Wakefield JC, Schmitz MF, Baer JC. Relation between duration and severity in bereavement-related depression.
Objective: Prolonged duration is commonly used as an indicator that bereavement-related depression (BRD) is pathological. DSM-IV replaced the traditional 1-year pathology cut-point by a 2-month cut-point. Yet, little evidence exists regarding the validity of these cut-points in indicating increased BRD severity. This study evaluated the validity of the 2-month and 1-year cut-points in differentiating less severe from more severe BRDs in a nationally representative U.S. sample.
Method: National Comorbidity Survey respondents with BRD’s (n = 152) lasting 0–8, 9–52 and >52 weeks were evaluated for depression severity using six severity indicators. Cut-point validity was established by discontinuities in severity levels between durations below and above the cut-point.
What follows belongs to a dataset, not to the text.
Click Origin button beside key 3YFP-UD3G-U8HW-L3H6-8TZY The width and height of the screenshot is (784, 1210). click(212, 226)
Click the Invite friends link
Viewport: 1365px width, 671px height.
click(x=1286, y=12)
Results: Bereavement-related depressions of >52-week duration were significantly higher than 9- to 52-week BRDs on four of six severity indicators and on a cumulative overall severity measure of mean number of severity indicators per person, whereas ≤8-week and 9- to 52-week durational categories differed on one severity indicator and not on overall severity. Additional analyses using durations 0–12, 13–26, 27–52 and >52 weeks suggested that alternative <52-week cut-points also lack validity.
Conclusion: The traditional 1-year cut-point validly identifies increasing BRD severity; DSM’s 2-month cut-point does not. Duration does not indicate increasing BRD severity before 1 year. Research using the 2-month cut-point may yield misleading results.